Objective: Rewrite the stretch from the line containing "The width and" through the line containing "Action: [x=1192, y=204]", replacing "first row" with "top row" and leaving everything else unchanged.

Exercise inputs:
○ ○ ○ ○ ○
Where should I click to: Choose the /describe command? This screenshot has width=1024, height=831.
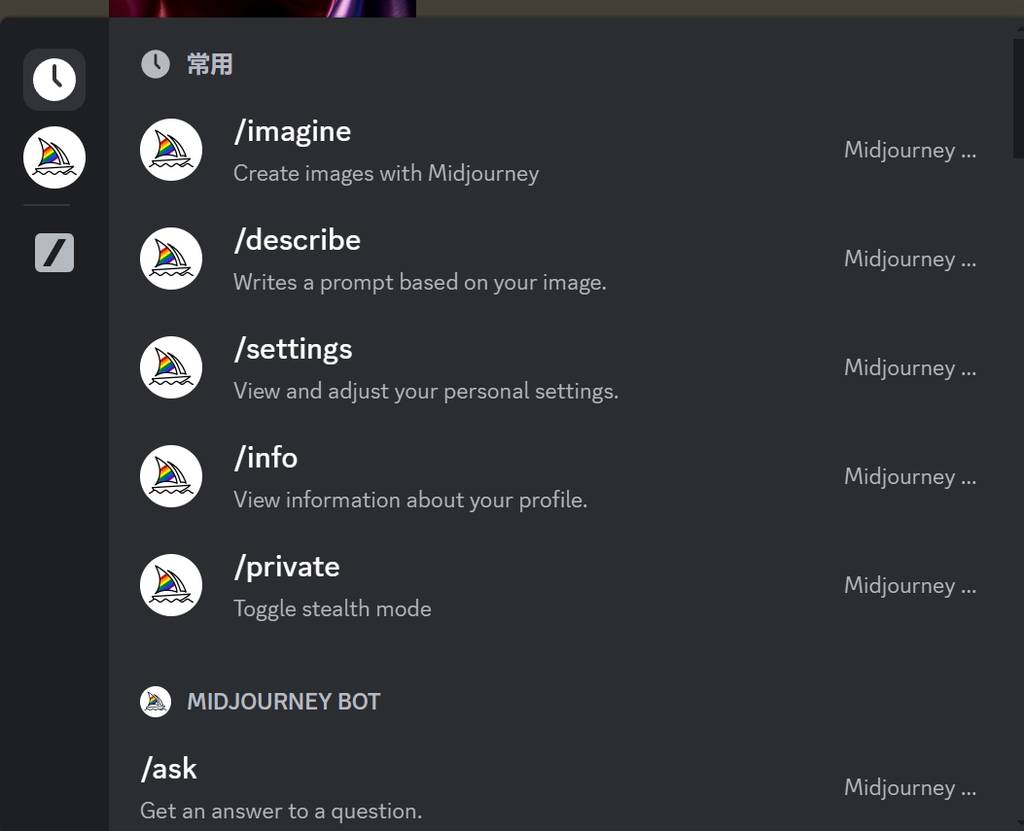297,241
○ ○ ○ ○ ○
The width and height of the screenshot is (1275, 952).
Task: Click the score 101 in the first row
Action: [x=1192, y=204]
○ ○ ○ ○ ○
Correct output:
The width and height of the screenshot is (1275, 952).
Task: Click the score 101 in the top row
Action: [x=1192, y=204]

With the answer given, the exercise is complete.